Grilled salmon and freshly cooked Japanese rice make the perfect match for this classic salmon onigiri! It's a simple yet delicious rice ball that everyone—from kids to adults—will love. Learn how to make it and enjoy it for an afternoon snack or bento box lunch!
Preparation: Grill a salmon fillet until it's cooked through. Once cooled, break the salmon into flakes. Cut the nori sheet into three equal pieces. Prepare the cooked rice, a bowl of water, and salt.
Assemble: Place some rice in a small bowl, make a small dent in the center, and add the salmon flakes. Cover with more rice.
Shape the Onigiri: Wet your hands with water, sprinkle salt (using two fingertips) on your palms, and rub together. Place the rice in your hand and gently press with both palms to form a triangle, rolling it a few times to shape.
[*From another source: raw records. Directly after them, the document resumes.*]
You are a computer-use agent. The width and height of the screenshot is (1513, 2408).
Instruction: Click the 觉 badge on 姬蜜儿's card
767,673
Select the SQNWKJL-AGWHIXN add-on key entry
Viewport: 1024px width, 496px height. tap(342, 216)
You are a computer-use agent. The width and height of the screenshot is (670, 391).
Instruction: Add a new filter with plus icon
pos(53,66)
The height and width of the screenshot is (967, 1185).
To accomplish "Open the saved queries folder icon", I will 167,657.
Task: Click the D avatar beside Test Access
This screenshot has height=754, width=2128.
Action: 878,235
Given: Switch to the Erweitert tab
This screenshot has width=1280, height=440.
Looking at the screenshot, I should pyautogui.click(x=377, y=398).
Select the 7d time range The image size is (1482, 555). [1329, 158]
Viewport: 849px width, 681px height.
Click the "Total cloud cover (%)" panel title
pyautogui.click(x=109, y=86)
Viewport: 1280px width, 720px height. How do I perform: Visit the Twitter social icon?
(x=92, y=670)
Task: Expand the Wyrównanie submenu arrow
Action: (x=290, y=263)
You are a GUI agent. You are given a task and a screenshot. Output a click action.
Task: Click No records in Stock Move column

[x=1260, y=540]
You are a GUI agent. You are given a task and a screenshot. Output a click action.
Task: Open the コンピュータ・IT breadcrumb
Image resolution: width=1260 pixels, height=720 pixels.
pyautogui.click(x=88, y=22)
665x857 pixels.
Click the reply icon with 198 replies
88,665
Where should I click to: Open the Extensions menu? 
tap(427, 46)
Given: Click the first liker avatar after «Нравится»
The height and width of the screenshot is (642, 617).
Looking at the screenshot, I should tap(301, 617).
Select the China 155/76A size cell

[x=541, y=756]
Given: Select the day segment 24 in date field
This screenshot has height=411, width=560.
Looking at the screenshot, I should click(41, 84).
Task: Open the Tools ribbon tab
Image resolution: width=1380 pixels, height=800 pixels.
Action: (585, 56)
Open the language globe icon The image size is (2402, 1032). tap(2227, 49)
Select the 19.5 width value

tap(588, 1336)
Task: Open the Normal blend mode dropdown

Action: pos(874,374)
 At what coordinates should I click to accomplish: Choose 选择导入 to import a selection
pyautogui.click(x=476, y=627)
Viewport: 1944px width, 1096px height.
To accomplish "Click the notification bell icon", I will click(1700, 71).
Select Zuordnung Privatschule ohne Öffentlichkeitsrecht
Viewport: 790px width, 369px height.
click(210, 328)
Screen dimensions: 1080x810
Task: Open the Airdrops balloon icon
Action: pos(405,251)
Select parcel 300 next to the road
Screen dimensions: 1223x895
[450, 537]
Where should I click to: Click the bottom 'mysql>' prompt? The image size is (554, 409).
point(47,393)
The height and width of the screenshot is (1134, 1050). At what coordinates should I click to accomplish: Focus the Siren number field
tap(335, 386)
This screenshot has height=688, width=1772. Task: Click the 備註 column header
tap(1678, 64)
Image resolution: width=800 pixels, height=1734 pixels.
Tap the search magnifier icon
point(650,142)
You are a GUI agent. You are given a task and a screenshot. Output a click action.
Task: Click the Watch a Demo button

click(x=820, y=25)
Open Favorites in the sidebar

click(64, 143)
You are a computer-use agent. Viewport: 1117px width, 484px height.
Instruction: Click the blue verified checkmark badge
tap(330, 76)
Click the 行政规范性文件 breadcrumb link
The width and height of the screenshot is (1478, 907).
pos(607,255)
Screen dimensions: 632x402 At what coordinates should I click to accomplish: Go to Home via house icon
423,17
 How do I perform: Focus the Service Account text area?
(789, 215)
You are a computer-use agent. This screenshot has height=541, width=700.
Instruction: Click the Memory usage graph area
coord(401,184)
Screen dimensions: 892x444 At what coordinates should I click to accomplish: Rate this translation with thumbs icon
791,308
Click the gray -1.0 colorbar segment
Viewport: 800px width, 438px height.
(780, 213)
Wrap: Wrap the rice ball with a piece of nori.
Notes
Storage: Wrap each one with plastic wrap, put it in a container, and keep them in the fridge for a couple of days and one month in the freezer.
Variations: See the "Variations" section for more salmon onigiri ideas.
To prevent rice from sticking, wet your hands or use plastic wrap.
Using an onigiri mold makes shaping triangles quick and easy.
When adding nori, place the shiny side outward for a polished look.